::: WORKING DATA :::

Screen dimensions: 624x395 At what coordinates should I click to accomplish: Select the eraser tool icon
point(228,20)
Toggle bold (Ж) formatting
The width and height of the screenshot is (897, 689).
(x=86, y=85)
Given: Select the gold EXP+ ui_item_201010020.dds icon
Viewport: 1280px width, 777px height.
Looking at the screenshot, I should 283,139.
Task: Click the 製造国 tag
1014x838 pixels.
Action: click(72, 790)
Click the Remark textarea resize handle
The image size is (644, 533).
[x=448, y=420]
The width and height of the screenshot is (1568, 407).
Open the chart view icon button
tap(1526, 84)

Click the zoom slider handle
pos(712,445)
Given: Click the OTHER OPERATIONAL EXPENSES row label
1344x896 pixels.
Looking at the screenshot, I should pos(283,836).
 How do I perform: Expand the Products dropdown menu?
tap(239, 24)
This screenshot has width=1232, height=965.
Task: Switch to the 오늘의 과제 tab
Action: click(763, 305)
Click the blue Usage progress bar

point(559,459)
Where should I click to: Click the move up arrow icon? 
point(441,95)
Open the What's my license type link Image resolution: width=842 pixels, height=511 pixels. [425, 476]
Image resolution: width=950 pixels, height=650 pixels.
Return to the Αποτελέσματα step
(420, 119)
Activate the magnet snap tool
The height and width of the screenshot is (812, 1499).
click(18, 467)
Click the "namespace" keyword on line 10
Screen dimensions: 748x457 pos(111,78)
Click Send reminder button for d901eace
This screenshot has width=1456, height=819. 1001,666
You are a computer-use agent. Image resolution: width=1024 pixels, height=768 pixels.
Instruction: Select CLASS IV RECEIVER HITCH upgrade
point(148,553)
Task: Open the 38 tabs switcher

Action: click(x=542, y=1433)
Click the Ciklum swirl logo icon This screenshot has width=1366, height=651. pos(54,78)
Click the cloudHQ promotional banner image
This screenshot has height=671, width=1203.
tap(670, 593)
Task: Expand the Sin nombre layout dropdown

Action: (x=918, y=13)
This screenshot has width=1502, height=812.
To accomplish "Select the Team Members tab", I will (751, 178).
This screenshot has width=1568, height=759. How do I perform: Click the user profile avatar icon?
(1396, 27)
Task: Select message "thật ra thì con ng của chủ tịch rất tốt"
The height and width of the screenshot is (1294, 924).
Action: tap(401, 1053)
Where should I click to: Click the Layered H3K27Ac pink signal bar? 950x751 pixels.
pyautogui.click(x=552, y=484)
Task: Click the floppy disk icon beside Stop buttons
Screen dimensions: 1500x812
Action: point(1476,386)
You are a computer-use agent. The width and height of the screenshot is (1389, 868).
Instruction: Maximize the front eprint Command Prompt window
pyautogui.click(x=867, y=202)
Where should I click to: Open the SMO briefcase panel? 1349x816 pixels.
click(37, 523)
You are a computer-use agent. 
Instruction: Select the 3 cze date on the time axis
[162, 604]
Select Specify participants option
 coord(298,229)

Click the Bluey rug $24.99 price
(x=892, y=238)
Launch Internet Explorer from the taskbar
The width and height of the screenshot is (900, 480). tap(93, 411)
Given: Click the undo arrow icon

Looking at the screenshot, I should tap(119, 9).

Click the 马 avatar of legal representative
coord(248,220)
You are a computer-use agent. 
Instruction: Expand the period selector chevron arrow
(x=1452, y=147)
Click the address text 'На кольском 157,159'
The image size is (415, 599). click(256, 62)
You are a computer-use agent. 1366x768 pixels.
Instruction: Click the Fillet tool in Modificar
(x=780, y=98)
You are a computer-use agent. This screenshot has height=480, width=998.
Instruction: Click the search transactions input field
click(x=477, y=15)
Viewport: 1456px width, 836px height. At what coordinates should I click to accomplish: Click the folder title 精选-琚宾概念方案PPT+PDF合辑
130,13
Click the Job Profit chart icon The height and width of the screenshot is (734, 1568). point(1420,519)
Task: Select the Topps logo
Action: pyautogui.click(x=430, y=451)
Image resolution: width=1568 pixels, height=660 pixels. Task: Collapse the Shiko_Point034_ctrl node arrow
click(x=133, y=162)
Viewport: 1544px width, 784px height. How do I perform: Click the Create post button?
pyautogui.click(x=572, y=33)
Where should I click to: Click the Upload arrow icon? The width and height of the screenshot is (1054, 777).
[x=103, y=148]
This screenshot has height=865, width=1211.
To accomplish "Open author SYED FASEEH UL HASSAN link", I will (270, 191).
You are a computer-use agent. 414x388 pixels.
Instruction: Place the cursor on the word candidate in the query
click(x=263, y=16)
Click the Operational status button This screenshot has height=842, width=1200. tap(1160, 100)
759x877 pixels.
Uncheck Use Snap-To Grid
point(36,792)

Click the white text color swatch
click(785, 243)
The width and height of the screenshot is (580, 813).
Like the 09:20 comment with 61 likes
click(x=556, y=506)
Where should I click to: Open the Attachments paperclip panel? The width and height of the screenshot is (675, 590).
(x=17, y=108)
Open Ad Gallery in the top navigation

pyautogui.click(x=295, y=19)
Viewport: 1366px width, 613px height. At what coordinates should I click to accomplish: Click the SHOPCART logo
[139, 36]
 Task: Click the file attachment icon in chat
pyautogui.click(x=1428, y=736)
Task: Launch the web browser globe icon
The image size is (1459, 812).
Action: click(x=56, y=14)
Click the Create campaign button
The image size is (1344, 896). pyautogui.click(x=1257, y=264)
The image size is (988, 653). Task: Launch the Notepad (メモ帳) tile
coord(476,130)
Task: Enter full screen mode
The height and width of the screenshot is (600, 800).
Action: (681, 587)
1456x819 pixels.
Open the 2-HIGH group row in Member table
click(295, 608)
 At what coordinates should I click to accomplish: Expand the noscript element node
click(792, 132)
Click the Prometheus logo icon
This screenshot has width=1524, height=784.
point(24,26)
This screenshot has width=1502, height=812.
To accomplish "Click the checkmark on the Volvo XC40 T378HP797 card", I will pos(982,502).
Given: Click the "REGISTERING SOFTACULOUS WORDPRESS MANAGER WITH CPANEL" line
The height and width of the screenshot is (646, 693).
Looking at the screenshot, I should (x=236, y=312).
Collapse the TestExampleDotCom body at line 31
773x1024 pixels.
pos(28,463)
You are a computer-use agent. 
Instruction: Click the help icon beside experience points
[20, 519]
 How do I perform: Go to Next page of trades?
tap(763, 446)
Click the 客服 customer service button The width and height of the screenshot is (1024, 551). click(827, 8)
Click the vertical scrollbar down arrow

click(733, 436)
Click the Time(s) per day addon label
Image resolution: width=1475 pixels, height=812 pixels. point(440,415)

:::

## TASK TO CARRY OUT
Write the records out once more. Change nothing.

## TASK RESPONSE
Screen dimensions: 624x395 At what coordinates should I click to accomplish: Select the eraser tool icon
point(228,20)
Toggle bold (Ж) formatting
The width and height of the screenshot is (897, 689).
(x=86, y=85)
Given: Select the gold EXP+ ui_item_201010020.dds icon
Viewport: 1280px width, 777px height.
Looking at the screenshot, I should 283,139.
Task: Click the 製造国 tag
1014x838 pixels.
Action: click(72, 790)
Click the Remark textarea resize handle
The image size is (644, 533).
[x=448, y=420]
The width and height of the screenshot is (1568, 407).
Open the chart view icon button
tap(1526, 84)

Click the zoom slider handle
pos(712,445)
Given: Click the OTHER OPERATIONAL EXPENSES row label
1344x896 pixels.
Looking at the screenshot, I should pos(283,836).
 How do I perform: Expand the Products dropdown menu?
tap(239, 24)
This screenshot has width=1232, height=965.
Task: Switch to the 오늘의 과제 tab
Action: click(763, 305)
Click the blue Usage progress bar

point(559,459)
Where should I click to: Click the move up arrow icon? 
point(441,95)
Open the What's my license type link Image resolution: width=842 pixels, height=511 pixels. [425, 476]
Image resolution: width=950 pixels, height=650 pixels.
Return to the Αποτελέσματα step
(420, 119)
Activate the magnet snap tool
The height and width of the screenshot is (812, 1499).
click(18, 467)
Click the "namespace" keyword on line 10
Screen dimensions: 748x457 pos(111,78)
Click Send reminder button for d901eace
This screenshot has width=1456, height=819. 1001,666
You are a computer-use agent. Image resolution: width=1024 pixels, height=768 pixels.
Instruction: Select CLASS IV RECEIVER HITCH upgrade
point(148,553)
Task: Open the 38 tabs switcher

Action: click(x=542, y=1433)
Click the Ciklum swirl logo icon This screenshot has width=1366, height=651. pos(54,78)
Click the cloudHQ promotional banner image
This screenshot has height=671, width=1203.
tap(670, 593)
Task: Expand the Sin nombre layout dropdown

Action: (x=918, y=13)
This screenshot has width=1502, height=812.
To accomplish "Select the Team Members tab", I will (751, 178).
This screenshot has width=1568, height=759. How do I perform: Click the user profile avatar icon?
(1396, 27)
Task: Select message "thật ra thì con ng của chủ tịch rất tốt"
The height and width of the screenshot is (1294, 924).
Action: tap(401, 1053)
Where should I click to: Click the Layered H3K27Ac pink signal bar? 950x751 pixels.
pyautogui.click(x=552, y=484)
Task: Click the floppy disk icon beside Stop buttons
Screen dimensions: 1500x812
Action: point(1476,386)
You are a computer-use agent. The width and height of the screenshot is (1389, 868).
Instruction: Maximize the front eprint Command Prompt window
pyautogui.click(x=867, y=202)
Where should I click to: Open the SMO briefcase panel? 1349x816 pixels.
click(37, 523)
You are a computer-use agent. 
Instruction: Select the 3 cze date on the time axis
[162, 604]
Select Specify participants option
 coord(298,229)

Click the Bluey rug $24.99 price
(x=892, y=238)
Launch Internet Explorer from the taskbar
The width and height of the screenshot is (900, 480). tap(93, 411)
Given: Click the undo arrow icon

Looking at the screenshot, I should tap(119, 9).

Click the 马 avatar of legal representative
coord(248,220)
You are a computer-use agent. 
Instruction: Expand the period selector chevron arrow
(x=1452, y=147)
Click the address text 'На кольском 157,159'
The image size is (415, 599). click(256, 62)
You are a computer-use agent. 1366x768 pixels.
Instruction: Click the Fillet tool in Modificar
(x=780, y=98)
You are a computer-use agent. This screenshot has height=480, width=998.
Instruction: Click the search transactions input field
click(x=477, y=15)
Viewport: 1456px width, 836px height. At what coordinates should I click to accomplish: Click the folder title 精选-琚宾概念方案PPT+PDF合辑
130,13
Click the Job Profit chart icon The height and width of the screenshot is (734, 1568). point(1420,519)
Task: Select the Topps logo
Action: pyautogui.click(x=430, y=451)
Image resolution: width=1568 pixels, height=660 pixels. Task: Collapse the Shiko_Point034_ctrl node arrow
click(x=133, y=162)
Viewport: 1544px width, 784px height. How do I perform: Click the Create post button?
pyautogui.click(x=572, y=33)
Where should I click to: Click the Upload arrow icon? The width and height of the screenshot is (1054, 777).
[x=103, y=148]
This screenshot has height=865, width=1211.
To accomplish "Open author SYED FASEEH UL HASSAN link", I will (270, 191).
You are a computer-use agent. 414x388 pixels.
Instruction: Place the cursor on the word candidate in the query
click(x=263, y=16)
Click the Operational status button This screenshot has height=842, width=1200. tap(1160, 100)
759x877 pixels.
Uncheck Use Snap-To Grid
point(36,792)

Click the white text color swatch
click(785, 243)
The width and height of the screenshot is (580, 813).
Like the 09:20 comment with 61 likes
click(x=556, y=506)
Where should I click to: Open the Attachments paperclip panel? The width and height of the screenshot is (675, 590).
(x=17, y=108)
Open Ad Gallery in the top navigation

pyautogui.click(x=295, y=19)
Viewport: 1366px width, 613px height. At what coordinates should I click to accomplish: Click the SHOPCART logo
[139, 36]
 Task: Click the file attachment icon in chat
pyautogui.click(x=1428, y=736)
Task: Launch the web browser globe icon
The image size is (1459, 812).
Action: click(x=56, y=14)
Click the Create campaign button
The image size is (1344, 896). pyautogui.click(x=1257, y=264)
The image size is (988, 653). Task: Launch the Notepad (メモ帳) tile
coord(476,130)
Task: Enter full screen mode
The height and width of the screenshot is (600, 800).
Action: (681, 587)
1456x819 pixels.
Open the 2-HIGH group row in Member table
click(295, 608)
 At what coordinates should I click to accomplish: Expand the noscript element node
click(792, 132)
Click the Prometheus logo icon
This screenshot has width=1524, height=784.
point(24,26)
This screenshot has width=1502, height=812.
To accomplish "Click the checkmark on the Volvo XC40 T378HP797 card", I will pos(982,502).
Given: Click the "REGISTERING SOFTACULOUS WORDPRESS MANAGER WITH CPANEL" line
The height and width of the screenshot is (646, 693).
Looking at the screenshot, I should (x=236, y=312).
Collapse the TestExampleDotCom body at line 31
773x1024 pixels.
pos(28,463)
You are a computer-use agent. 
Instruction: Click the help icon beside experience points
[20, 519]
 How do I perform: Go to Next page of trades?
tap(763, 446)
Click the 客服 customer service button The width and height of the screenshot is (1024, 551). click(827, 8)
Click the vertical scrollbar down arrow

click(733, 436)
Click the Time(s) per day addon label
Image resolution: width=1475 pixels, height=812 pixels. point(440,415)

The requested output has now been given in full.